A reforma administrativa e previdenciária, aprovada em 2020, é um dos trunfos do portfólio de Leite para se credenciar à indicação do PSDB ao Palácio do Planalto. Ao prever uma economia de 18,7 bilhões de reais em 10 anos, das quais 13,9 bilhões de reais com Previdência, o Governo aumentou as alíquotas de aposentadoria para um teto de 22%, pôs fim às licenças-prêmio, excluiu as gratificações por função das futuras aposentadorias e limitou a participação de servidores em mandatos sindicais, numa economia na folha de vencimentos, segundo o Governo, de 600 milhões de reais mensais.

A presidente do sindicato dos professores estaduais (Cpers-Sindicato), Helenir Schürer, diz que Leite é mais performático do que democrata. “Ele gosta de dialogar, mas apenas pela imprensa. É bom de propaganda. Na reforma administrativa, porém, aprovou o que bem quis, embora tenha dito que ouviu e ponderou todos os lados. Com os professores não teve conversa nenhuma”, critica. Na ocasião da aprovação da reforma administrativa, o tucano rebateu as reclamações ao afirmar que ouviu “a maioria silenciosa que quer pagar menos impostos e receber mais serviços.”

A mentora da reforma foi a ex-secretária de Planejamento e Gestão, Leany Lemos. Primeira mulher a assumir um dos cargos mais importantes do Governo gaúcho, Lemos foi importada de Brasília com credenciais de ser filiada ao PSB, pós-doutora em Ciência Política, especialista em orçamento e suplente da senadora Leila do Vôlei. Também comandou a reforma fiscal de Rodrigo Rollemberg no Distrito Federal entre 2014 e 2018. Foi dela também, enquanto esteve à frente na pasta do Planejamento, a ideia de estabelecer um plano de distanciamento controlado no Estado durante a pandemia ―um complexo jogo de cores e decisões políticas que não impediu as mais de 32.000 mortes por covid-19 no Rio Grande do Sul. No final do ano passado, Lemos foi indicada para a presidência rotativa do Banco Regional de Desenvolvimento do Estremo Sul (BRDE) ―um dos cargos mais cobiçados do sistema financeiro do Estado.

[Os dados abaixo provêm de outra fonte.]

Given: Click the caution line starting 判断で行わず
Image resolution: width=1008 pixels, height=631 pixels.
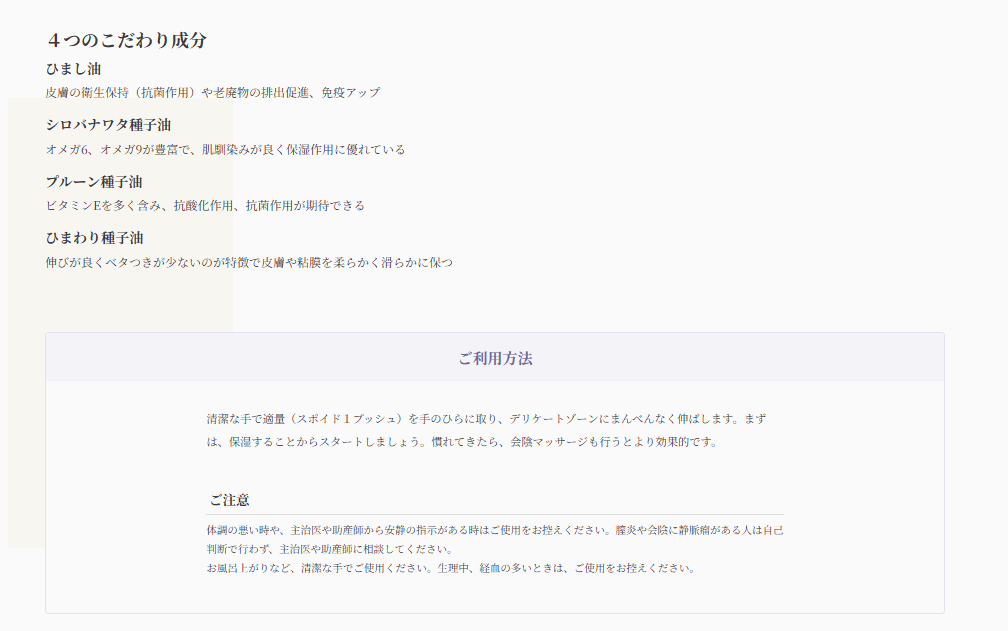Looking at the screenshot, I should 330,549.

A capacidade conciliatória de Leite, destacada pelo líder do PSDB gaúcho, também garantiu ampla maioria na Assembleia Legislativa para a aprovação de projetos de reforma constitucional, incluindo o MDB e o PP ―que não o apoiaram no segundo turno das eleições de 2018. Junto com o PTB, partido do vice-governador Ranolfo Vieira Júnior, o leque de alianças, dependendo do tema, pode chegar a 40 deputado num universo de 55 parlamentares.

Celebrado por políticos da direita à esquerda por ter tornado pública sua homossexualidade, e por ter se posicionado contra a homofobia e a intolerância, Eduardo Leite tem se dedicado a demonstrar sua disposição em dialogar com opositores e críticos mais famosos, como o youtuber Felipe Neto, que descartou apoiá-lo numa disputa nacional por sua antiga aliança com o presidente. “Nó vamos superar esse erro [o apoio de 2018] com diálogo, inclusive com quem pensa diferente. Não se combate ódio com intolerância”, escreveu. Recentemente, também publicou um trecho da mais nova canção do músico uruguaio Jorge Drexler, La guerrilla de la concordia, com a hashtag #oamorvaivenceroodio. A canção afirma que amar é coisa de valentes. E que o ódio é o guia dos covardes.